Have you ever seen the lyrics to a favorite song and realized that you were mishearing some of the words? Did you benefit from learning what the correct lyrics were? One example that comes to mind is the Grateful Dead song Franklin’s Tower. I used to think that the words “If you plant ice you’re gonna harvest wind” were “If you play nice you’re gonna always win”. What I heard in my head was inferior to the actual poetic lyrics penned by Robert Hunter. Finding this out didn’t in any way take away from my enjoyment of this song that I already loved. It enriched it!

I think the same can be done with caution with Irish tunes. When people say that Irish traditional music is an aural tradition and you should learn by ear and not by notation that is true. You should strive to train your ear to learn this music via osmosis and resist the urge to “cheat” and look at the music too early in the process of learning an individual tune. However, glancing at transcriptions of the music can help clarify some muddy areas and help you grasp and remember the tune better, much in the same way that seeing the lyrics to Franklin’s Tower helped correct the faulty words that my mind’s ear was hearing.

I am trying to learn basic tourist French right now prior to a trip to Quebec this summer. I have some audio instruction “tapes” that I got from the library. Since I am a visual learner (and a fairly good speller) it really helps me comprehend the language better if I can pair the audio with the written. So for me, pairing a written phrasebook with the audio helps give me a more complete picture of the expression. The same holds for music: audio + notation vs. audio only.

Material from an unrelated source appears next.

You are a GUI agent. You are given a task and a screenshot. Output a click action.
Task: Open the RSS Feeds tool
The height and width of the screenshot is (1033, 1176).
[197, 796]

Jerry Garcia said, “With records, the whole history of music is open to everyone who wants to hear it. Nobody has to fool around with musty old scores, weird notation and scholarship bullshit. You can just go into a record store and pick a century, pick a country, pick anything, and dig it, make it a part of you, add it to the stuff you carry around and see that it’s all music.”
This is definitely the approach I want to take as I continue to learn Irish music and tunes. By listening to the likes of Angelina Carberry, John Carty, Kevin Griffin, Daithi Kearney and Mick O’Connor (slowed down and pitch-corrected as needed) I hope to intuitively get the feel of this music as played on tenor banjo. Ideally, in my case, the years of listening to Jerry Garcia prior to ever playing an instrument can also come through the background of my unconscious when I am attempting to interpret tunes. No harm in that!

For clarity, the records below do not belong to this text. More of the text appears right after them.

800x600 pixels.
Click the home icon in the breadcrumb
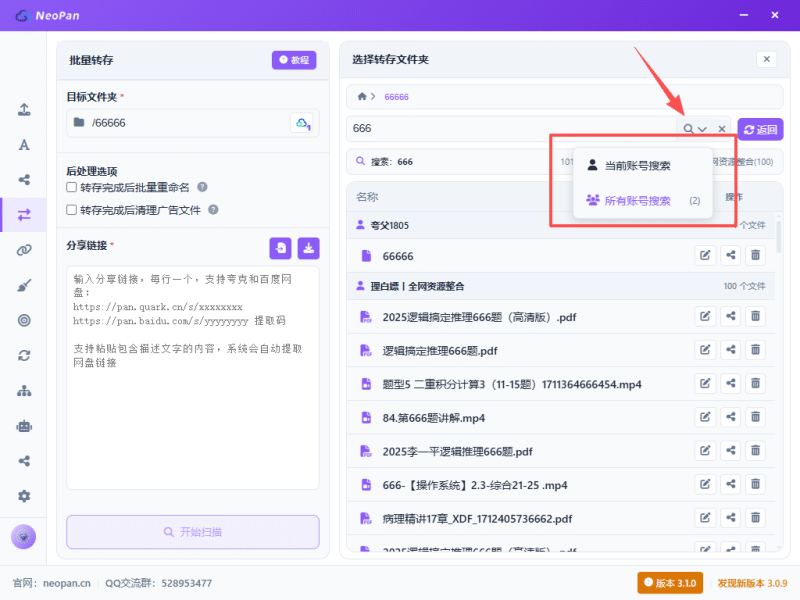coord(362,97)
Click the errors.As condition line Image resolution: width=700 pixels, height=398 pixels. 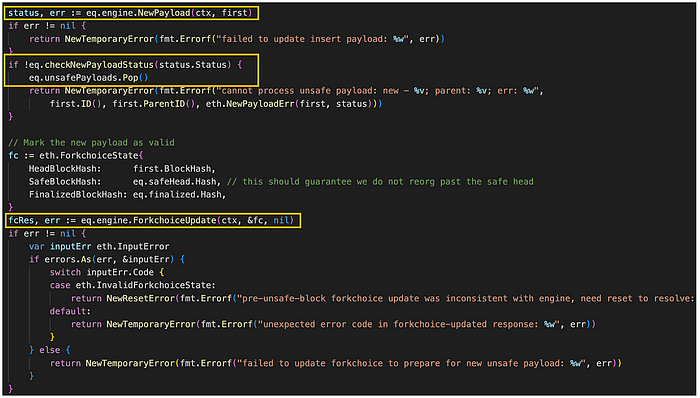click(x=107, y=259)
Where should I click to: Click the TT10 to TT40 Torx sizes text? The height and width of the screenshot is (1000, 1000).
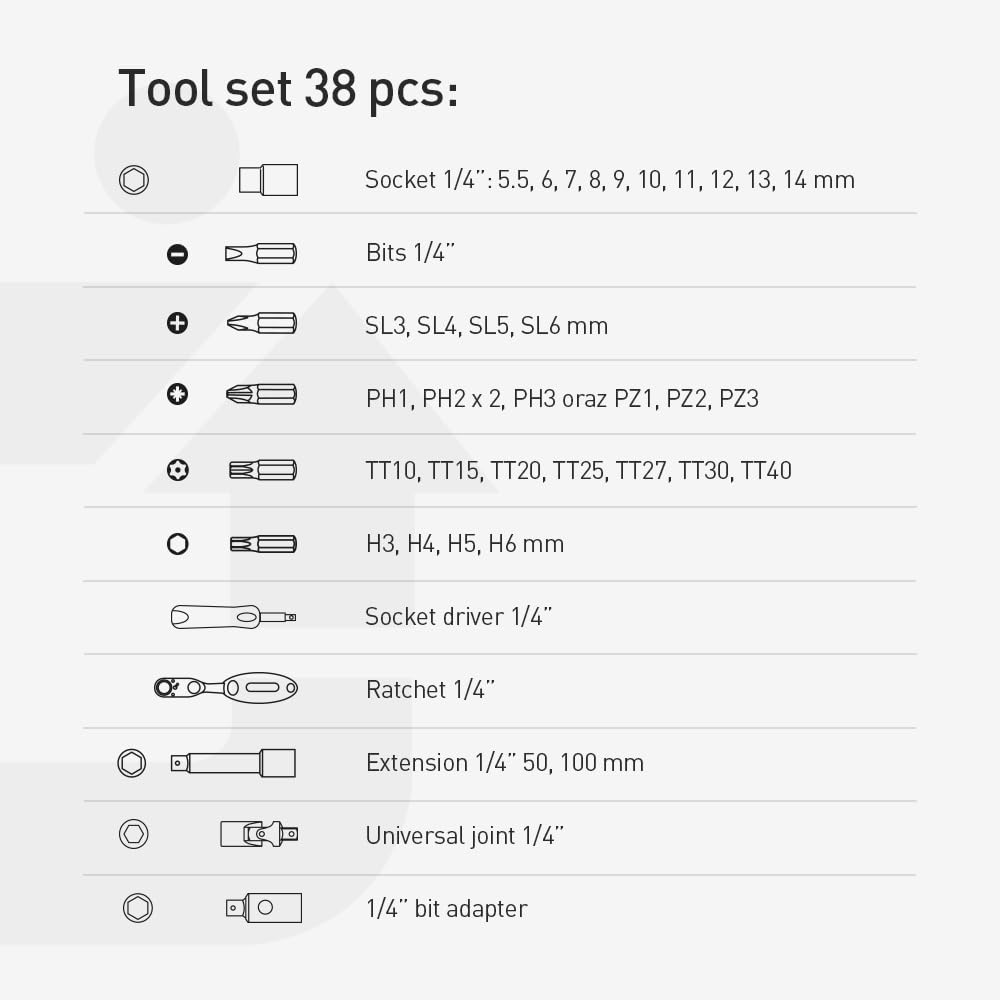click(578, 471)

Jerry Garica also said “If you’re wondering why in an old-timey band you can’t understand the words very well, it’s because we don’t know them, and we can’t figure them out off the records, so we make up our own as we go along.”

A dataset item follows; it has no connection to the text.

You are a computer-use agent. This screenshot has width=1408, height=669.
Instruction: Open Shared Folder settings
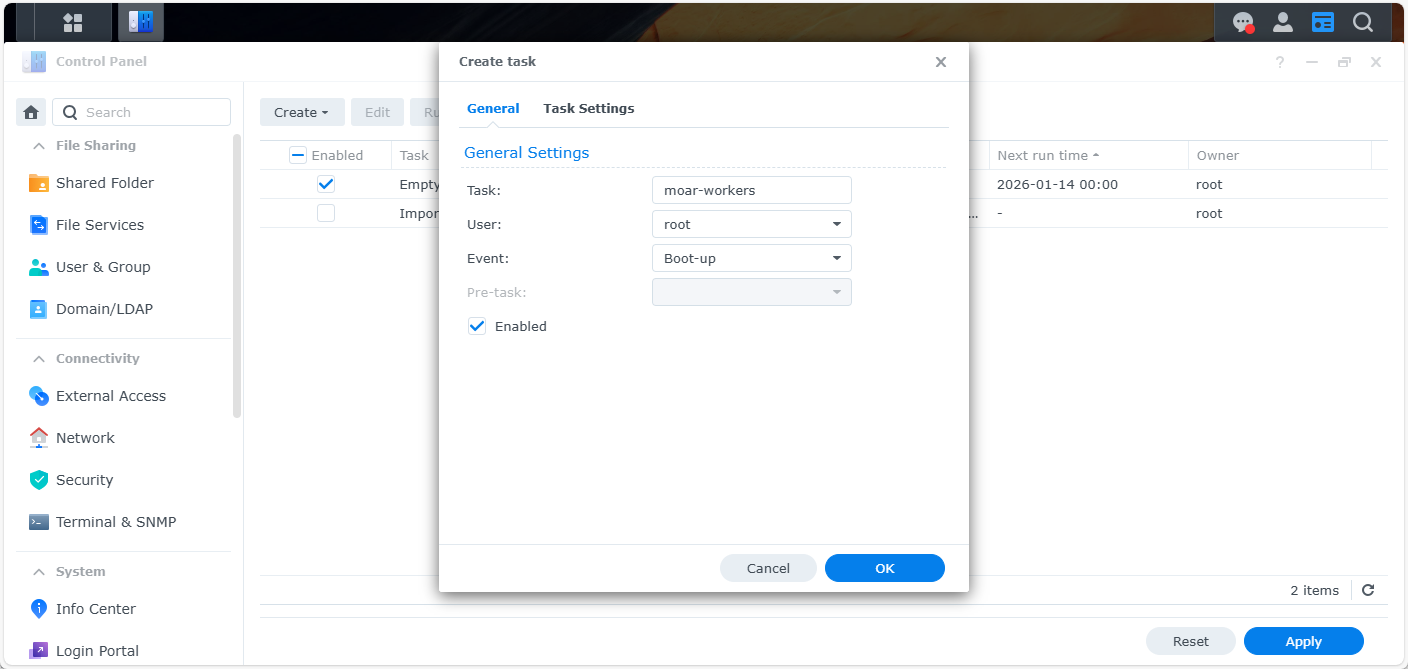(104, 183)
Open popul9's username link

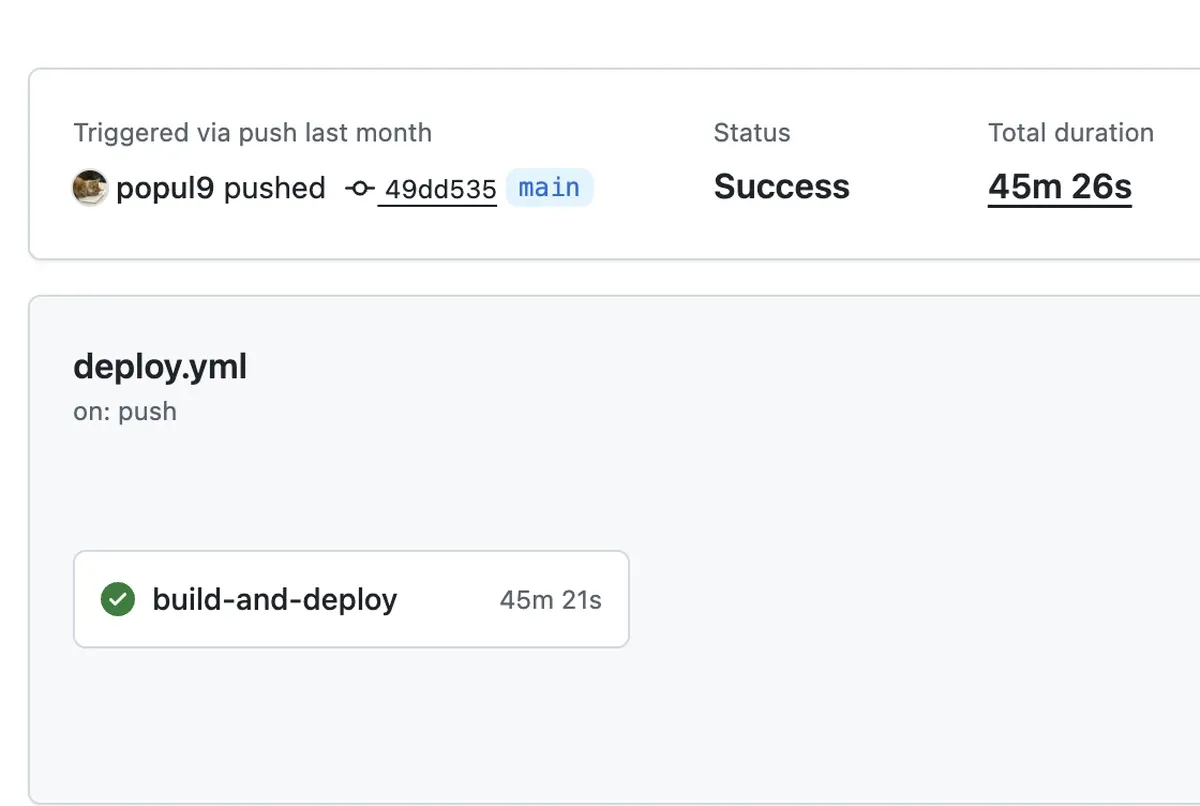click(x=163, y=188)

When you can’t understand the exact words you replace them with words of your own choosing based on what fits or what you think it might be. The same is done as a player with your choice of musical notes. You may not like what you see when an Irish tune is written out and may prefer your own way of hearing it. There’s nothing wrong with that, as long as your aural version is driven by purity of intent and not held back by your ignorance or skill limitations. You get to choose how “enlightening” you find someone else’s idea of what the notation should be. Use it as an aid, not as a crux.